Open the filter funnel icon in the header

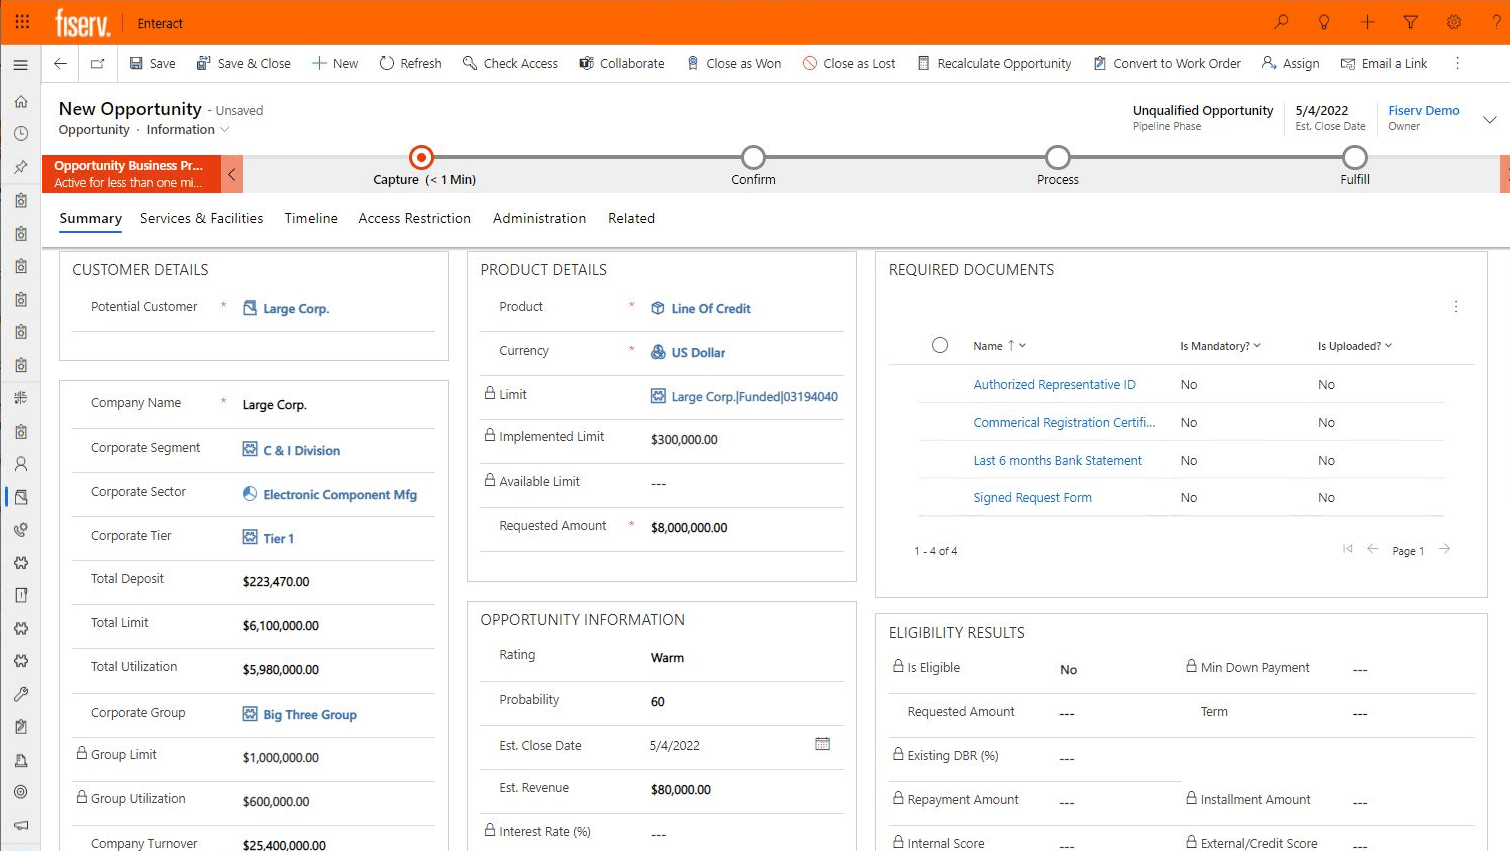pyautogui.click(x=1410, y=22)
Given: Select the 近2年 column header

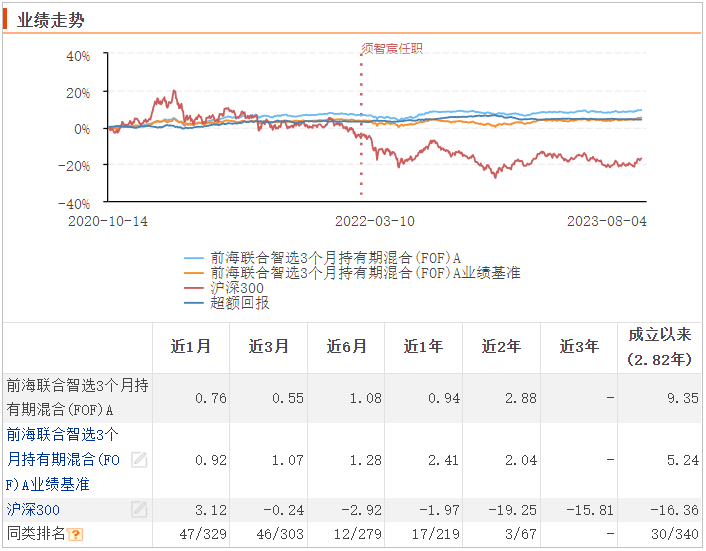Looking at the screenshot, I should tap(502, 347).
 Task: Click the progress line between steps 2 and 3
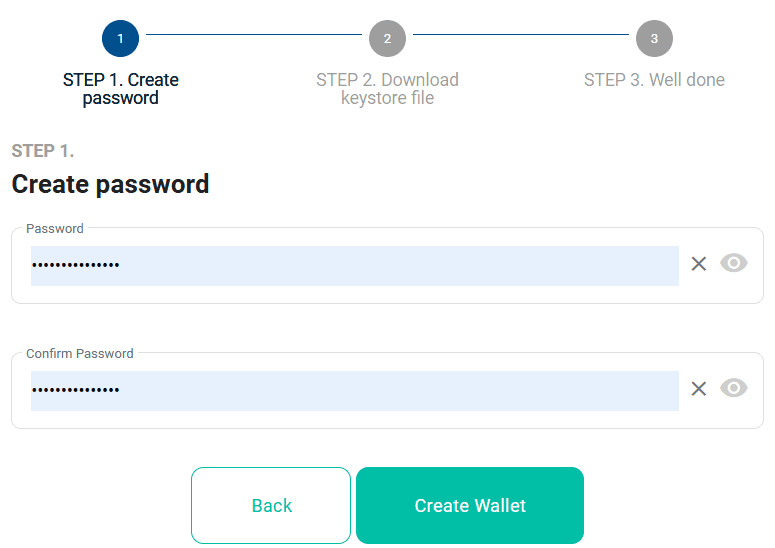coord(520,35)
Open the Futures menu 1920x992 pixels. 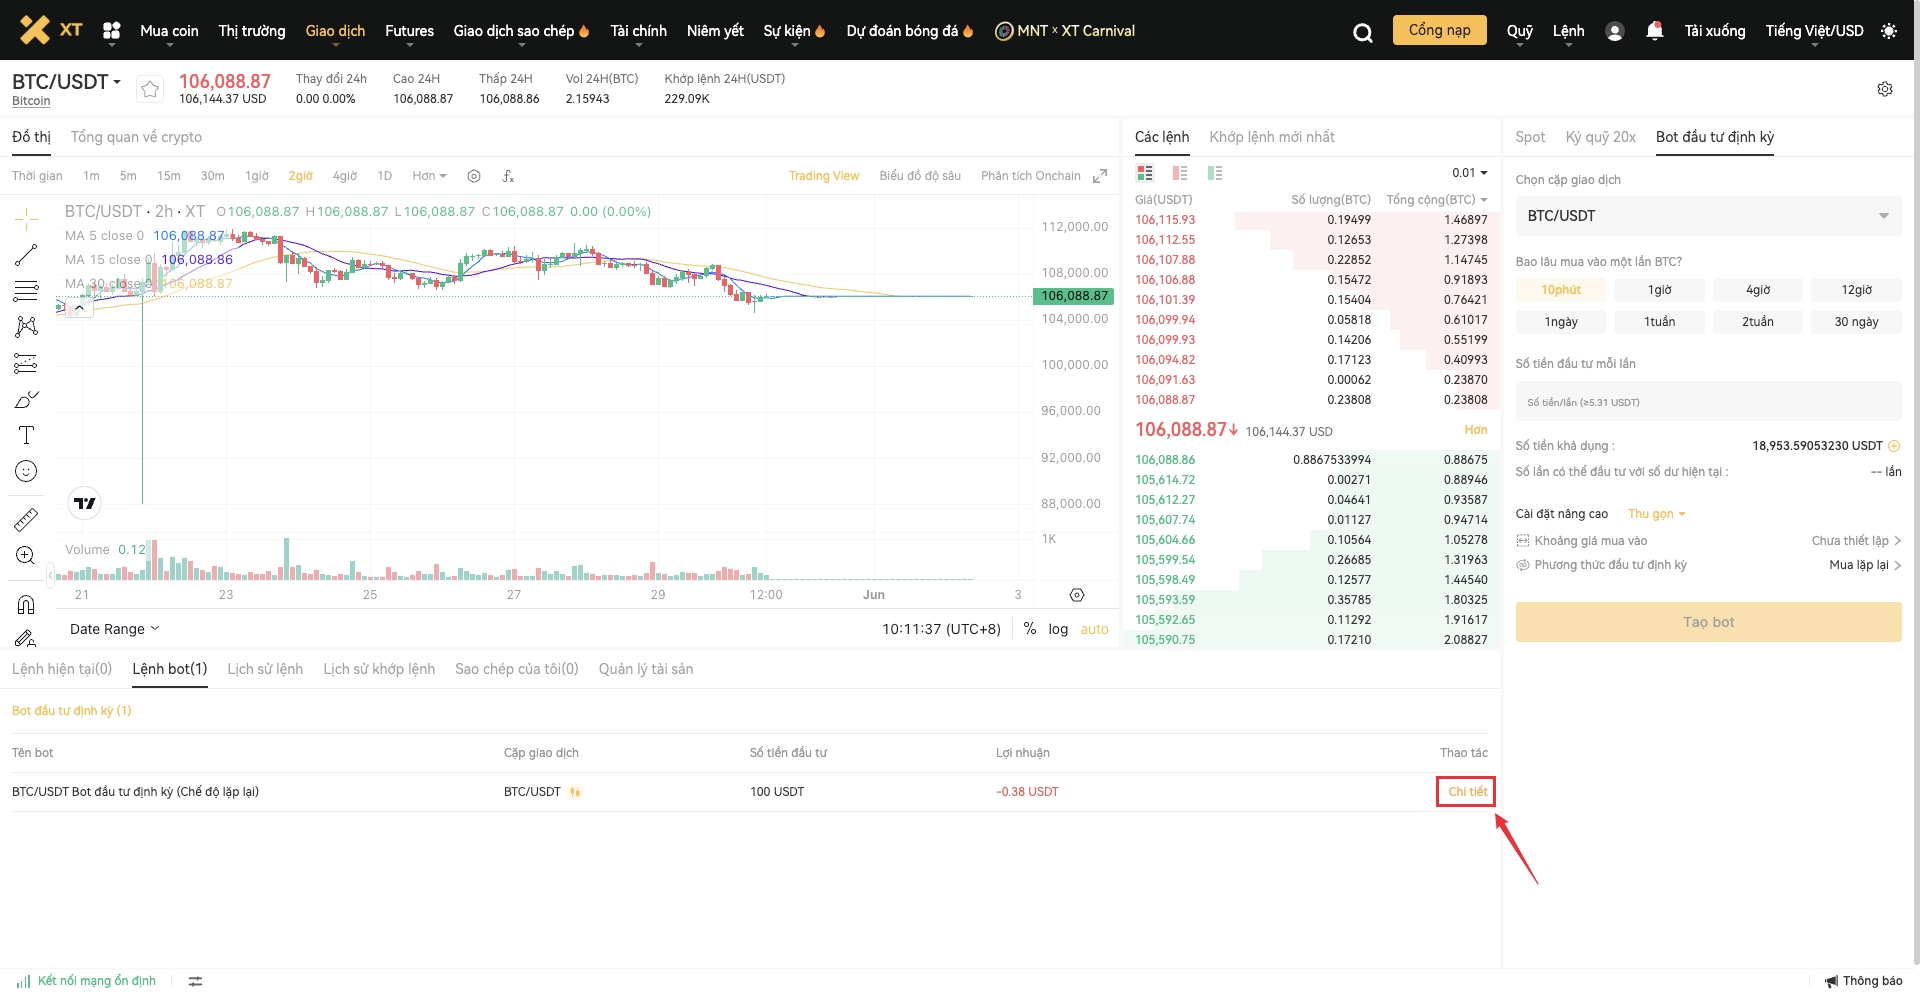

◇ ◇ ◇ ◇ ◇

BRIEF → Your copy of the entries must be exact and must not include any of their pictures.

REPLY TO THE EXERCISE →
Open the filter funnel icon in the header

pyautogui.click(x=1410, y=22)
Given: Select the 近2年 column header

Looking at the screenshot, I should tap(502, 347).
 Task: Click the progress line between steps 2 and 3
coord(520,35)
Open the Futures menu 1920x992 pixels. 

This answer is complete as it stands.